→ **DATA FOR THIS EXERCISE**
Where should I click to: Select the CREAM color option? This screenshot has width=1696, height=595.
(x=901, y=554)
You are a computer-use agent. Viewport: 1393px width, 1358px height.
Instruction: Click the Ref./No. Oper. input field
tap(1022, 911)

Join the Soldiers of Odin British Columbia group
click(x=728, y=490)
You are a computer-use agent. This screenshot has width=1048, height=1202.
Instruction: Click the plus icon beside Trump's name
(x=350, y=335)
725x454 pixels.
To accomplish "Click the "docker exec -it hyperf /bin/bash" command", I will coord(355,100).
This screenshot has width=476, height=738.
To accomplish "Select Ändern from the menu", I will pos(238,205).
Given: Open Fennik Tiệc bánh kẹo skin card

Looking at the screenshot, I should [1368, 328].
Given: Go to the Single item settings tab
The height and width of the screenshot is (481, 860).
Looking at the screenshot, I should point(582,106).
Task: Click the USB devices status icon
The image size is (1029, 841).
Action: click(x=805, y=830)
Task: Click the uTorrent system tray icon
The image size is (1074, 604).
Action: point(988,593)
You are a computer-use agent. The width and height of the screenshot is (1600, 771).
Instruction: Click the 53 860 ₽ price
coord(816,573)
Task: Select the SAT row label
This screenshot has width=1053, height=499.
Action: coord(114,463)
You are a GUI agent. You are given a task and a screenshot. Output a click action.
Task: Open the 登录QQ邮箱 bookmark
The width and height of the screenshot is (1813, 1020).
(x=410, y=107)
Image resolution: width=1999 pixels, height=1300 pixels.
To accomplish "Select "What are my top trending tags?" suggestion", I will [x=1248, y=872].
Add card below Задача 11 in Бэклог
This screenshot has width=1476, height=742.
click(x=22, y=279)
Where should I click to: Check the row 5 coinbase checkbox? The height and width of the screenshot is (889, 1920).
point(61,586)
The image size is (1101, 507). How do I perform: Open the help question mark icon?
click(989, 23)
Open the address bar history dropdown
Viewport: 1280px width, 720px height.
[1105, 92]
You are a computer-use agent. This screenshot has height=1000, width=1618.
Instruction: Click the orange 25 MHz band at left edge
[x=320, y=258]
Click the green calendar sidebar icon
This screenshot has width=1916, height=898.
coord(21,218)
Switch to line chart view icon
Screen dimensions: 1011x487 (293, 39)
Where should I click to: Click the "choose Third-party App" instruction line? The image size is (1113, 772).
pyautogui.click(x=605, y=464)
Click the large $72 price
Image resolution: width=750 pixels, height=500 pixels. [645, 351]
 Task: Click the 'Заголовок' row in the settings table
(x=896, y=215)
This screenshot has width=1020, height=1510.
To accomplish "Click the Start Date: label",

→ **WHAT TO PRODUCE**
Reproduce exactly the lines from the beginning of the entries above up to and including the line that contains "has width=1048, height=1202.".

→ **TASK RESULT**
Where should I click to: Select the CREAM color option? This screenshot has width=1696, height=595.
(x=901, y=554)
You are a computer-use agent. Viewport: 1393px width, 1358px height.
Instruction: Click the Ref./No. Oper. input field
tap(1022, 911)

Join the Soldiers of Odin British Columbia group
click(x=728, y=490)
You are a computer-use agent. This screenshot has width=1048, height=1202.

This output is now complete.